This prologue by St Jerome is a little odd to translate, as it’s dealing in part with some wordplay in both Greek and Latin. I’ve placed the original words in parentheses, as I’ve done in others of the prologue translations, but they’re especially necessary here. I get the distinct impression that St Jerome is actually showing us a sense of humor, or is at the very least recalling some funny sayings from a past teacher. There is also the fascinating and rather bittersweet retrospective on his learning Chaldean, which we call Aramaic these days. Another interesting part is his mention of the Hebrew Scriptures being divided into three parts: the Law with five books, the Prophets with eight books, and the Hagiographa with eleven books, for a total of twenty-four books. And though he doesn’t name the books included in those numbers here, the scheme is close enough to that which he presented in his “Helmeted Introduction” to Kings (22 books there, as opposed to 24 here), to determine these are the books for each category: Law: Genesis, Exodus, Leviticus, Numbers, Deuteronomy; Prophets: Joshua, Judges, Samuel/Kings, Isaiah, Jeremiah, Ezekiel, Daniel, The Twelve; Hagiographa: Job, Psalms, Proverbs, Ecclesiastes, Song of Songs, Chronicles, Ezra/Nehemiah, Esther, and somewhere in there Ruth and Lamentations, which in the “Helmeted Introduction” are attached to Judges and Jeremiah respectively, presumably to make the total number of books fit the number of letters in the Hebrew alphabet: twenty-two. So, we have at least that evidence of what was the canon of at least some Jews in Palestine in the late fourth and early fifth centuries A.D. Enjoy!

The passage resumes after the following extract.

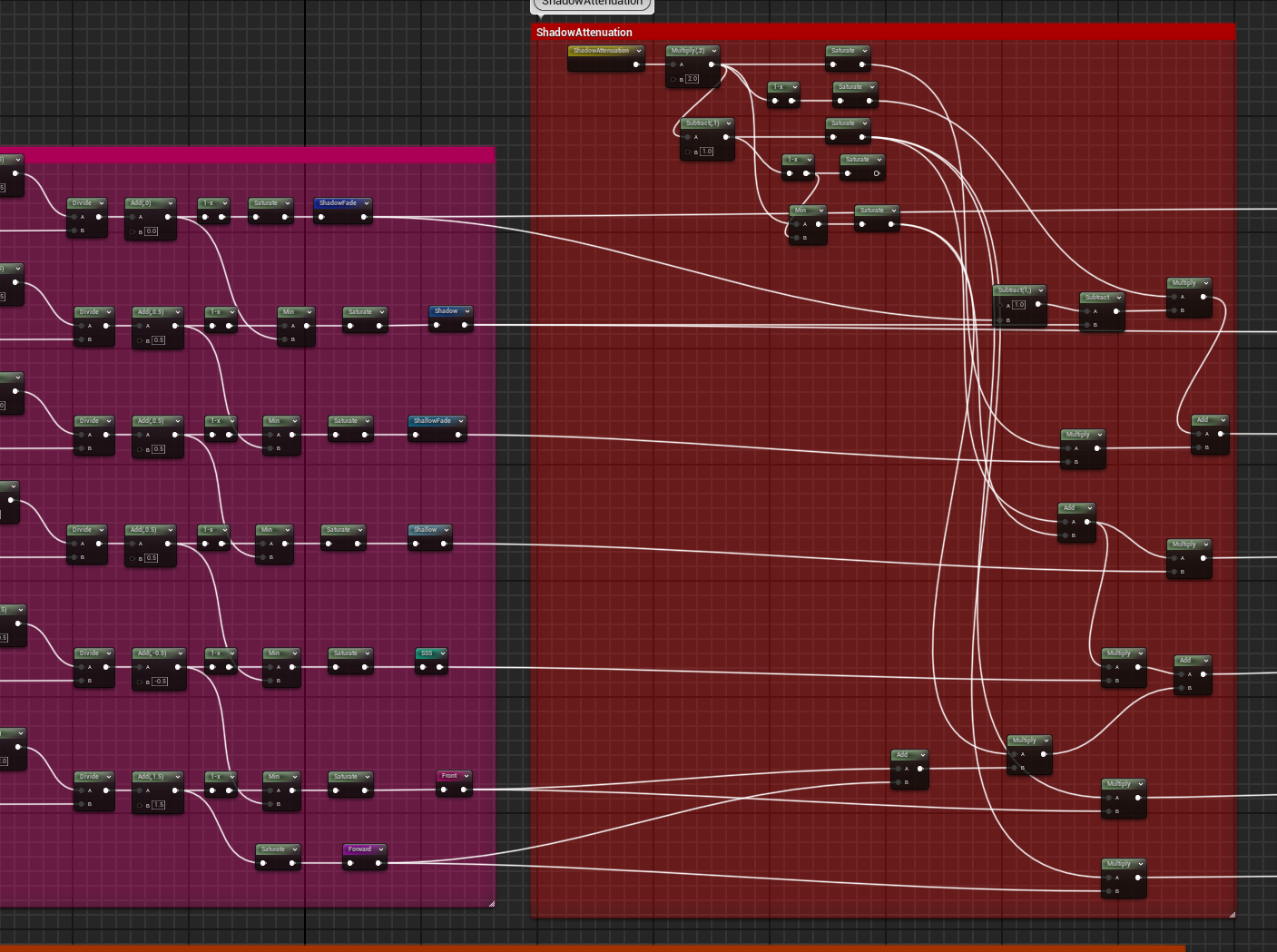1277x952 pixels.
Task: Click the SSS node's output pin
Action: click(440, 667)
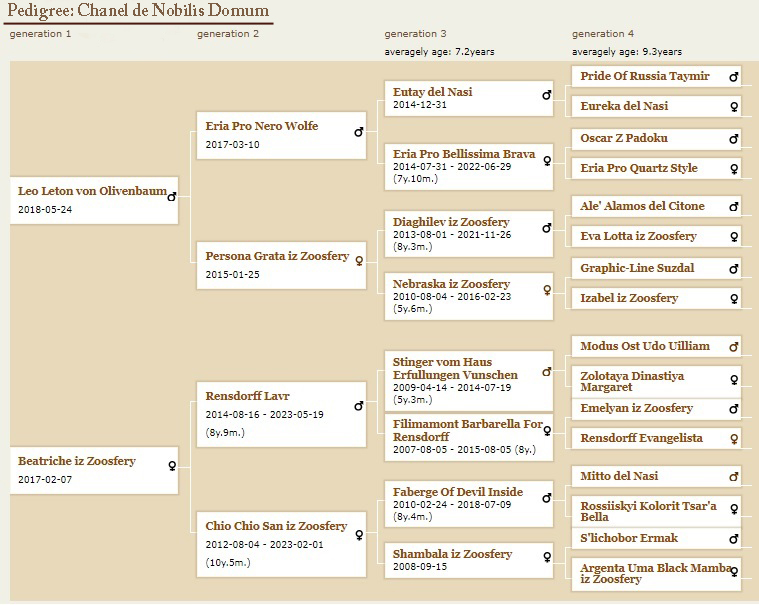Click male icon beside Pride Of Russia Taymir

pos(734,76)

[See also the final draft version of this translation, on this page]
BEGINNING OF THE PROLOGUE OF JEROME TO THE BOOK OF DANIEL
The churches of the Lord Savior do not read the Prophet Daniel according to the Seventy interpreters, using (instead) the edition of Theodotion, and I don’t know why this happened. For whether because the language is Chaldean and differs in certain properties from our speech, (or) the Seventy interpreters were not willing to keep the same lines in the translation, or the book was edited under their name by some unknown other who did not sufficiently know the Chaldean language, or not knowing anything else which was the cause, I can affirm this one thing, that it often differs from the truth and with proper judgment is repudiated. Indeed, it is known most of Daniel and some of Ezra were written in Hebrew letters but the Chaldean language, and one pericope of Jeremiah, and also Job to have much in common with the Arabic language.
Continue reading “Jerome’s Prologue to Daniel”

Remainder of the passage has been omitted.